What? the door or the stiff knob? - maybe the latter should be her job to sort out:laugh:


----------



## tugboat (Sep 14, 2013)

nicholsong said:


> What? the door or the stiff knob? - maybe the latter should be her job to sort out:laugh:


He's probably afraid to ask, in case she tells him to do it himself.


----------



## jo662 (Jul 27, 2010)

Mrplodd said:


> Somewhere I have a photograph I took in the Gents toilets at a local pub. It was of the front of a condom dispenser, there was a label affixed that read
> 
> "Insert coins, pull knob fully out"
> 
> ...


What were you doing in the mens loos with a camera Andy?? :nerd:

Sorry couldnt resist!!:laugh:


----------



## nicholsong (May 26, 2009)

Jimblob44 said:


> There was a bar in Rothesay that had a condom machine in the gents (where else?), the thing was that every time someone used it a big light would flash above the bar and everyone would look to see who came out the loo next.0
> 
> Jim.


There was a similar one in the 'Tickell Arms' in Whittlesford near Cambridge.

In 1968 it was run by the eponymous Lord of the Manor - and his 'manager' Siegfried - I will leave you to work that out.

Apart from the condom machine link there were two other amusing tales connected with the Landlord:

At the time Prince Charles was studying at Cambridge and visited the pub; one customer started pointing in HRH's direction and was immediately thrown out with a loud "One does not point at Royalty"

The second story was that a drunken customer threatened him with a broken glass and was promptly dealt with with by Himself pulling the battle-mace he kept on the back wall of the bar and puncturing his neck.

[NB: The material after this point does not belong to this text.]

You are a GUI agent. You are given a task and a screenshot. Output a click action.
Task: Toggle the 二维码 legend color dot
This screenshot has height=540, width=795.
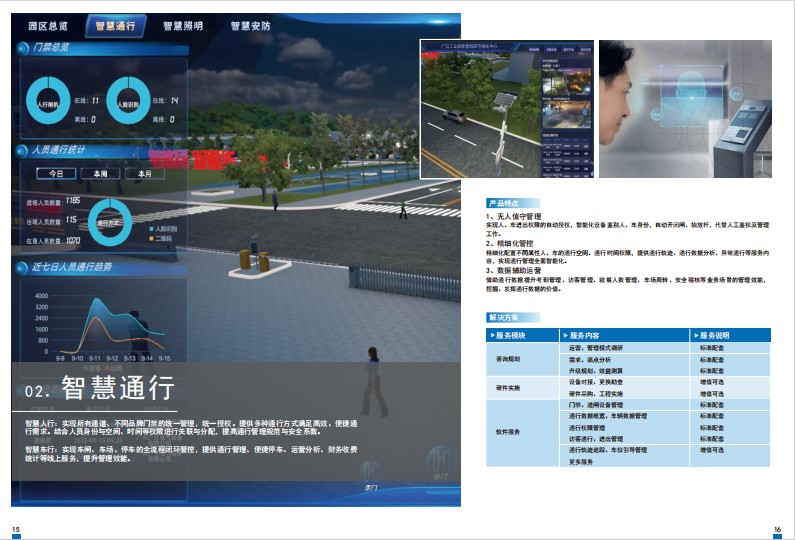(149, 240)
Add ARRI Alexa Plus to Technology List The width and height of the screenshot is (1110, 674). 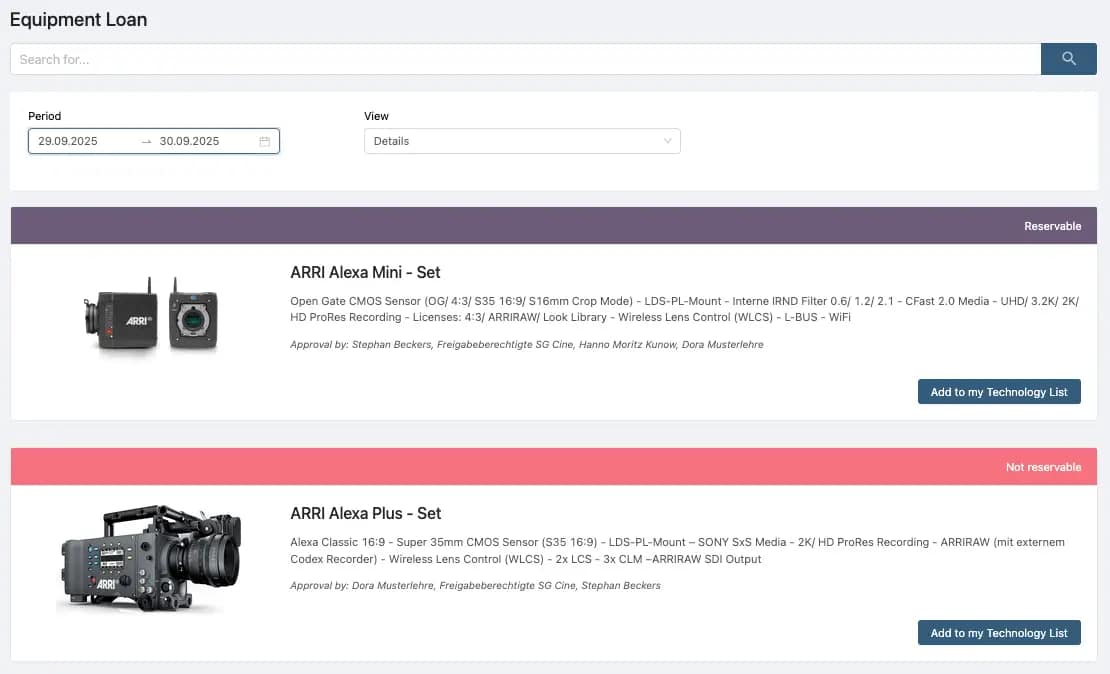pyautogui.click(x=998, y=633)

At the Magistrates Court his defence of Self-Defence was accepted.:wink2::laugh:

Geoff


----------



## tugboat (Sep 14, 2013)

Anyone misbehaving in the 'Tickell Arms' should expect a slap.


----------



## JanHank (Mar 29, 2015)

THANK YOU :crying: of laughter. 
Jan


----------



## cabby (May 14, 2005)

What is funny about that.

cabby


----------



## JanHank (Mar 29, 2015)

cabby said:


> What is funny about that.
> 
> cabby


 Not just THAT cabby, the whole lot, one laugh after the other, something I miss very much is the English humour, but now I have found you lot I get several a few laughs a day, thats why I say thank you. Only wish I could contribute more.
Jan.


----------



## tugboat (Sep 14, 2013)

Wait until we start on the naughty limericks, Jan.

That reminds me, it's time for a G&T to loosen me up and make me tight.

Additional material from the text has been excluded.